* **HOW TO COMPLETE THIS TASK**
Transcribe word for word the lines below from the line with "You are a computer-use" through the line with "Given: Open Il-Bum", ends included.

* **SUPPLIED MATERIAL**
━━━
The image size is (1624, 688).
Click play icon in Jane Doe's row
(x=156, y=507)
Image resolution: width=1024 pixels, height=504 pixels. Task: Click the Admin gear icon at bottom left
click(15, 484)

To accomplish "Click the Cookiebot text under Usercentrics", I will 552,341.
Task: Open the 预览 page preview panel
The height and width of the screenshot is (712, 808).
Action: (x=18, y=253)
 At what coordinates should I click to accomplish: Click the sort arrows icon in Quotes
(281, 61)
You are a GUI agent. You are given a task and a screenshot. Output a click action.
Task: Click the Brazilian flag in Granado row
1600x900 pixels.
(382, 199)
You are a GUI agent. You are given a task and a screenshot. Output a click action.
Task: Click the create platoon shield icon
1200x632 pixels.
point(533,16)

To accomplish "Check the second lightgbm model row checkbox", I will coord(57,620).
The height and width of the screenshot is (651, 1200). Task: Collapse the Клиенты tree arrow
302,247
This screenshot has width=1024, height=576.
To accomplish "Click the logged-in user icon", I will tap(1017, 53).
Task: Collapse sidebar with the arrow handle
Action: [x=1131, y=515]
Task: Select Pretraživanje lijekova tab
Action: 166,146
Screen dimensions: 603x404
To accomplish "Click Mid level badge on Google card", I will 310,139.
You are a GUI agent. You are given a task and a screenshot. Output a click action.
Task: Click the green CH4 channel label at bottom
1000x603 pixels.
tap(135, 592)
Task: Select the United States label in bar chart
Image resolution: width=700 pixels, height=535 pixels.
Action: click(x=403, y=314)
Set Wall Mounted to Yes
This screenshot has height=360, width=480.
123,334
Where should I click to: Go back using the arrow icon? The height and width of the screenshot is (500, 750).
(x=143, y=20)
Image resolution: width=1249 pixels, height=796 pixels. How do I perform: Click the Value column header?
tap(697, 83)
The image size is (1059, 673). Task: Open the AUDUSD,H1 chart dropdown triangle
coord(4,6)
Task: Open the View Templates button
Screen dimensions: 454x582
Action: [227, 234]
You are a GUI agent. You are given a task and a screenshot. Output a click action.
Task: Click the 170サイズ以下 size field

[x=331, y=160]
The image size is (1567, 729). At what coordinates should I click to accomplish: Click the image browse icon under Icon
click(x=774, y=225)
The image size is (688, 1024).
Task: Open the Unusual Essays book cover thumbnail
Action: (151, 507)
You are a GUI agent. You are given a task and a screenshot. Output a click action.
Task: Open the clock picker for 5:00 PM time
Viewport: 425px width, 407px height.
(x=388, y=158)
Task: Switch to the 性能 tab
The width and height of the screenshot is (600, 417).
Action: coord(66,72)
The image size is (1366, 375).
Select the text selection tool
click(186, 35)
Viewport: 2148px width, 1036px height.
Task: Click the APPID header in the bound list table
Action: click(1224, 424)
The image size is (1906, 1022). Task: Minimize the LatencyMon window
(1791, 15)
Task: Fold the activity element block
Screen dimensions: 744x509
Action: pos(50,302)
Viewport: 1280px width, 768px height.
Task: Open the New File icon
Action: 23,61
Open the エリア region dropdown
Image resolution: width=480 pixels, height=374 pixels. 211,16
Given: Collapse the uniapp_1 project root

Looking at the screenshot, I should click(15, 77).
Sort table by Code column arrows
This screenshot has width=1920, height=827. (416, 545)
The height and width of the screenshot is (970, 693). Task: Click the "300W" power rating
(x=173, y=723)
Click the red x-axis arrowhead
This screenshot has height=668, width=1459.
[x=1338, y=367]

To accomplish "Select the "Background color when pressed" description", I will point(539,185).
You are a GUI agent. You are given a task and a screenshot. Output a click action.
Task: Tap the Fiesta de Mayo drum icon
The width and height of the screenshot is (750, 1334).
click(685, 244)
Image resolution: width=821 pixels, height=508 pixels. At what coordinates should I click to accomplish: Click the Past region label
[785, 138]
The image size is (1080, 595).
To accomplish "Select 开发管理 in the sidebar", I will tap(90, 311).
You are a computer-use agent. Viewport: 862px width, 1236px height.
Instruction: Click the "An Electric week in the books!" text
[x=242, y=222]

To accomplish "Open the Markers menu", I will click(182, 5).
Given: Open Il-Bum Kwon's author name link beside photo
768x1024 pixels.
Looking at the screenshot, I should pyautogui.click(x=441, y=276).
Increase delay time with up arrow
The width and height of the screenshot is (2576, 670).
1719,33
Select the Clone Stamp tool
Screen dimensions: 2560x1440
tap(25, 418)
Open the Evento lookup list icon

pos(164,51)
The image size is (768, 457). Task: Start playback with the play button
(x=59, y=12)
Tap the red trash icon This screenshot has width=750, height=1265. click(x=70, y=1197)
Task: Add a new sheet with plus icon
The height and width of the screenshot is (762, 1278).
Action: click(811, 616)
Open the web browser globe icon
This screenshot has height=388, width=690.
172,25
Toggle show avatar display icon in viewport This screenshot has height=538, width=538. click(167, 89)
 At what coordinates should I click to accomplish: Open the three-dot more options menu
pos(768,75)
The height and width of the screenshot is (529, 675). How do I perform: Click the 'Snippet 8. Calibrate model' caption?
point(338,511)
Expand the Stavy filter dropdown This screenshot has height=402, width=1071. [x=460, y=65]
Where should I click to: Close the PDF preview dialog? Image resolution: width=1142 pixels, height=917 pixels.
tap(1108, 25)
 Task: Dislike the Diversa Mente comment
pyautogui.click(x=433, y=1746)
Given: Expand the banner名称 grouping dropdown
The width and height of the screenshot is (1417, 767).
━━━
* **RESULT BELOW**
You are a computer-use agent. Viewport: 862px width, 1236px height.
Instruction: Click the "An Electric week in the books!" text
[x=242, y=222]

To accomplish "Open the Markers menu", I will click(182, 5).
Given: Open Il-Bum Kwon's author name link beside photo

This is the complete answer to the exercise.